(begin)

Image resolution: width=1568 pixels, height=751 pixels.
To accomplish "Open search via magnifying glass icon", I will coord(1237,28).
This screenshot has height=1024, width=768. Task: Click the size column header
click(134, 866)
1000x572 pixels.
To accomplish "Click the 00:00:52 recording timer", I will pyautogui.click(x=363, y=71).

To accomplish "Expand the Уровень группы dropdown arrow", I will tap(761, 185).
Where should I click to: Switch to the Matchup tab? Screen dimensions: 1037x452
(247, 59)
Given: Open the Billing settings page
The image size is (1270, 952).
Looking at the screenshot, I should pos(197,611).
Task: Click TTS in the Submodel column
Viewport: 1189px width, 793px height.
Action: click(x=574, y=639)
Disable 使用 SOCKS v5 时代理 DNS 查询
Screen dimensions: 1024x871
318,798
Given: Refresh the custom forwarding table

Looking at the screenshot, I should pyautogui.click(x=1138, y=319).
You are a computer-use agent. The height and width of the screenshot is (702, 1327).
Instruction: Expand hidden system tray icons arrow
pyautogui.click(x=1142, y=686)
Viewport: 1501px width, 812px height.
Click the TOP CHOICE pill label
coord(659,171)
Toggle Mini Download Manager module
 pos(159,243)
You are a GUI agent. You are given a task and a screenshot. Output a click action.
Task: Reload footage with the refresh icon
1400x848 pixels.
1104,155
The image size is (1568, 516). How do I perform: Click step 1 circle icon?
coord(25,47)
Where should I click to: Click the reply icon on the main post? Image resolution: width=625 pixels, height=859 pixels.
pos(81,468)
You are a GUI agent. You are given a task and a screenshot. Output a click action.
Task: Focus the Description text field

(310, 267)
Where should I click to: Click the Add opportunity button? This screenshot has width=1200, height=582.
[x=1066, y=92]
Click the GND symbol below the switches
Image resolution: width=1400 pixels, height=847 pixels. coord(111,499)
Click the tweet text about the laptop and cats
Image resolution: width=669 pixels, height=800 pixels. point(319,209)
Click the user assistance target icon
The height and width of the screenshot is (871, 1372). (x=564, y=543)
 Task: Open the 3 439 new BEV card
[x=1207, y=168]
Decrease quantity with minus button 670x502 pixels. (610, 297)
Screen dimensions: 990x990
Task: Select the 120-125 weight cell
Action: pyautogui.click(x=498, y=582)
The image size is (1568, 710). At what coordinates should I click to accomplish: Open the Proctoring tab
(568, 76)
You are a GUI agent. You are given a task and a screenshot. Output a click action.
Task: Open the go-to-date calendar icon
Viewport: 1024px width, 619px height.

(end)

REQUEST
Return all of the records above, line for line, with nothing in them changed.

TASK SOLUTION
Image resolution: width=1568 pixels, height=751 pixels.
To accomplish "Open search via magnifying glass icon", I will coord(1237,28).
This screenshot has height=1024, width=768. Task: Click the size column header
click(134, 866)
1000x572 pixels.
To accomplish "Click the 00:00:52 recording timer", I will pyautogui.click(x=363, y=71).

To accomplish "Expand the Уровень группы dropdown arrow", I will tap(761, 185).
Where should I click to: Switch to the Matchup tab? Screen dimensions: 1037x452
(247, 59)
Given: Open the Billing settings page
The image size is (1270, 952).
Looking at the screenshot, I should pos(197,611).
Task: Click TTS in the Submodel column
Viewport: 1189px width, 793px height.
Action: click(x=574, y=639)
Disable 使用 SOCKS v5 时代理 DNS 查询
Screen dimensions: 1024x871
318,798
Given: Refresh the custom forwarding table

Looking at the screenshot, I should pyautogui.click(x=1138, y=319).
You are a computer-use agent. The height and width of the screenshot is (702, 1327).
Instruction: Expand hidden system tray icons arrow
pyautogui.click(x=1142, y=686)
Viewport: 1501px width, 812px height.
Click the TOP CHOICE pill label
coord(659,171)
Toggle Mini Download Manager module
 pos(159,243)
You are a GUI agent. You are given a task and a screenshot. Output a click action.
Task: Reload footage with the refresh icon
1400x848 pixels.
1104,155
The image size is (1568, 516). How do I perform: Click step 1 circle icon?
coord(25,47)
Where should I click to: Click the reply icon on the main post? Image resolution: width=625 pixels, height=859 pixels.
pos(81,468)
You are a GUI agent. You are given a task and a screenshot. Output a click action.
Task: Focus the Description text field

(310, 267)
Where should I click to: Click the Add opportunity button? This screenshot has width=1200, height=582.
[x=1066, y=92]
Click the GND symbol below the switches
Image resolution: width=1400 pixels, height=847 pixels. coord(111,499)
Click the tweet text about the laptop and cats
Image resolution: width=669 pixels, height=800 pixels. point(319,209)
Click the user assistance target icon
The height and width of the screenshot is (871, 1372). (x=564, y=543)
 Task: Open the 3 439 new BEV card
[x=1207, y=168]
Decrease quantity with minus button 670x502 pixels. (610, 297)
Screen dimensions: 990x990
Task: Select the 120-125 weight cell
Action: pyautogui.click(x=498, y=582)
The image size is (1568, 710). At what coordinates should I click to accomplish: Open the Proctoring tab
(568, 76)
You are a GUI agent. You are given a task and a screenshot. Output a click action.
Task: Open the go-to-date calendar icon
Viewport: 1024px width, 619px height.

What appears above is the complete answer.